(1.) THIS appeal is against the Judgment & decree dated 24.11.2001 & 10.12.2001, respectively, passed by the Learned Civil Judge (Senior Division), Berhampur in O.S. No. 49 of 1999 decreeing the suit for permanent alimony. The suit for permanent alimony under Section 25 of the Hindu Marriage Act, 1956 (for short, the Act) was filed by the wife against her husband after the husband's suit for divorce (O.S. No. 9 of 1994 in the Court of Learned Sub -Ordinate Judge, Berhampur) was decreed ex parte vide Judgment dated 16.4.1996. In the application under Section 25 of the Act, she claimed that with her limited source of income she was not able to give proper education to their son & perform the marriage of their daughter. Claiming that the Appellant Defendant was getting monthly salary of Rs. 7,000, besides pension at the rate of Rs. 2,000 per months annual income of Rs. 1,00,000 from his landed properties she claimed permanent alimony in the sum of Rs. 1,00,000, besides Rs. 2,00,000 towards the education & marriage expenses of the daughter & Rs. 1,00,000 towards the education expenses of the son.

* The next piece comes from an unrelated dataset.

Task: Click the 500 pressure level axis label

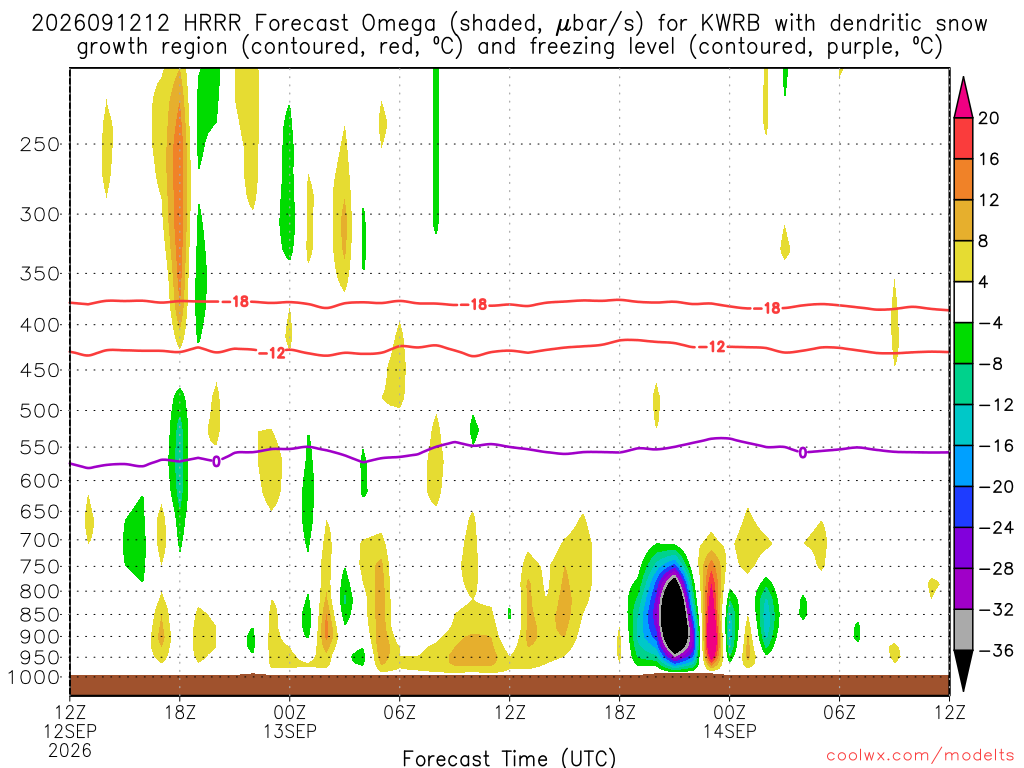Action: pos(40,411)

She also prayed for litigation expenses of Rs. 2,000.
(2.) DEFENDING the claims made by the Plaintiff, the Defendant took the stand that he was not bound to give any amount for the maintenance of the Plaintiff as well as their son & daughter. Regarding his income the Defendant admitted to the extent that he was getting Rs. 1,727 per month towards pension as an Ex -army person & salary of Rs. 4,177 per month as a Male Nurse employed in M.K.C.G. Medical College & Hospital, Berhampur. It is also contended that at the relevant time the Plaintiff was working as a Teacher getting monthly salary of Rs. 5,680, that the daughter was already gainfully employed in a Nursery School at Kuanarmunda, Rourkela, in the district of Sundargarh & that the son was already in business dealing with Iron & Cement also at Kuanarmunda, Rourkela. It was also contended that both the son & daughter had already become major & with their own income, they were not dependant on anybody.
(3.) THE impugned order has been challenged on the grounds that when the Learned lower Court recorded his own finding that the daughter was married to a Christian boy & the son had attained majority no amount should have been awarded in their favour & that the expenses for children's education as well as marriage being outside the cope of Section 25 of the Act, the Learned Trial Court ought to have framed an issue on the maintainability of the suit & answered the issue. In course of argument, it is also submitted that since the wife was in service & had regular monthly income, the Learned lower Court should not have awarded permanent alimony in her favour.